It took 18 replies before someone suggested blade balance/installation causing the vibration?
Here's a suggestion:
Take the deck off the tractor and elevate it, if for no other reason than more comfort. Remove the blades, remove the belt completely, and if possible, remove the blade safety brakes so that the spindles can spin freely. Turn each one independently by hand to verify that 1) there is no noise, 2) there is no 'slop' or slack, 3) the pulleys do not wobble on the shaft, 4) the shafts do not have any axial run-out (wobble because they're bent). Inspect the blade end of each spindle to make sure that the blades have not spun on the spindles. That is usually very obvious on both the blades and spindles. If there are zerk (grease) fittings on the spindle housings, pump 'em full of grease until you see it ooze out at either the top or bottom bearing. If it's on the spindle shaft, same goes. Some have the zerks on the spindle shaft, and I highly recommend avoiding those. There's a lot less metal in the spindle shaft (because of the grease galley) and they will break off much easier, typically between the pulley nut threads and splines. An impact (stump/rock) will cause the belt to snap the pulley right off where the greaseless ones or the ones with the zerks in the housing hold up much better.
Verify all idler pulleys turn freely and make no bearing noise. Check all tensioner (idler) springs to verify none is damaged or broken. If you find no suspect bearings, springs, or shafts, reassemble the deck, but do not yet re-install the blades.

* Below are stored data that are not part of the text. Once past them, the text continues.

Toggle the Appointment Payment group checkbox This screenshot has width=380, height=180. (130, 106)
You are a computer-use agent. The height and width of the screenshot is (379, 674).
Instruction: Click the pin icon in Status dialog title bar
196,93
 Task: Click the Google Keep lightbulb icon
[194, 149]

Install the deck under the tractor, and run it 'no-load' sans blades to check for noise and belt lash. You'll be able to hear all mechanical noises from the deck drive system, or better yet, hear nothing other than the engine when you engage the PTO. Have someone video the drive belts for you to look at, or maybe borrow a camera you can stick on the deck. Some belt lash is completely normal because they run at relatively low tension and all internal combustion engines have a pulsating torque. Most of the lashing will be on one side which is where the tensioning idlers typically are.

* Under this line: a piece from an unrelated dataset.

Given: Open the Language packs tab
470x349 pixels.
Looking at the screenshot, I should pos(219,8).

If you are noise and vibration free at this point, re-install the blades. Hopefully you have a mower jack so you don't have to pull the deck again. First, check the balance of each blade. You can do this with a string with a nail tied in it. Just lift the blade with the string. If it tilts to one side, it's heavy on that side. Taking a little more steel off by sharpening typically helps. Mount the blades and make sure that the blades are properly seated on any keying on the spindle shafts, and flat on the flange. Normally if the blade is keyed to the spindle there is a cup shaped spacer or bell washer to keep it on the splines. Make absolutely sure the blade does not turn on the splines while you are tightening it. I find running the bolt in by hand rather than impact works better. Impact is fine for taking up the slack, but do not tighten that bolt with an impact. There is usually a torque specification in your mower's literature, somewhere. Turn the blades (LH and center, then RH and center) to align the tips pointing at the other spindle. Verify the blade tips are very closely matched. Turn both 180 degrees, and check again. If there is a difference in the way the tips meet, you have a bent blade or bent arbor. A slight misalignment could be deck shape tolerance. Check both sides against the center blade this way. If you don't find any significant misalignment, the deck should not vibrate significantly. If it does, then the problem is blade balance. If you have more than one blade out of balance, you'll hear/feel a low frequency harmonic vibration that is speed related. You may get some vibration if the blade tips are passing close as well, but nothing to worry about. The shorter the blades, the faster they have to turn to keep tip speed up enough to move the cut grass. That's one of the disadvantages of a 3-blade deck. I have a 46" deck with two blades which runs at a much lower rotational speed. Balance is MUCH more critical with longer blades. Bent is bent, nothing to do for it but replace it.